**Document passage:**
Option A: Sequential Investigation (4-6 hours)

  1. Run tests package-by-package to identify hanging package
  2. Use -timeout 30s flag to catch hanging tests quickly
  3. Add goroutine leak detection: go test -race -p 1 ./...
  4. Use t.Parallel() marking to understand parallelization issues
  5. Add t.Cleanup() verification to catch leak sources

Option B: Quick Workaround (30 minutes)

  1. Run tests with -p 1 (no parallelism) to avoid race conditions
  2. Increase timeout: -timeout 10m
  3. Skip known flaky tests temporarily with t.Skip("Go 1.26.0 isolation issue")
  4. Create tracking issue for proper fix
  • Revert to Go 1.25.7
  • Loses security fixes
  • Kicks can down road

Recommendation

Hybrid Approach:

  1. Immediate (now): Run tests with -p 1 -timeout 5m to force sequential execution
  2. Short-term (today): Identify hanging tests and skip with tracking issue
  3. Long-term (this week): Fix test isolation properly with cleanup audits

Why: Unblocks CI immediately while preserving investigation path.

Commands for Investigation

# Run sequentially with timeout
go test -p 1 -timeout 5m ./...

# Find hanging test packages
for pkg in $(go list ./...); do
    echo "Testing $pkg..."
    timeout 30s go test -v "$pkg" || echo "FAILED or TIMEOUT: $pkg"
done

# Check for goroutine leaks
go test -race -p 1 -count=1 ./...

# Run specific packages
go test -v ./cmd/... ./internal/api/... ./internal/services/...

Action Items

  • Run tests sequentially (-p 1) to check if parallelism is the issue
  • Identify hanging test package
  • Add timeout flags to test execution script
  • Audit all tests for proper t.Cleanup() usage
  • Add goroutine leak detection to CI
  • Create tracking issue for test isolation fixes

**Data provided:**

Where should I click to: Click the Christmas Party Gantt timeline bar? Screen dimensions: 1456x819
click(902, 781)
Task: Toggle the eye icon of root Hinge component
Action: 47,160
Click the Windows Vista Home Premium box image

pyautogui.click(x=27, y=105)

**Request:** Reproduce word for word the portion of the Go test troubleshooting notes between "Option A: Sequential" and "-race -p 1 ./...", inclusive.

**Solution below:**
Option A: Sequential Investigation (4-6 hours)

  1. Run tests package-by-package to identify hanging package
  2. Use -timeout 30s flag to catch hanging tests quickly
  3. Add goroutine leak detection: go test -race -p 1 ./...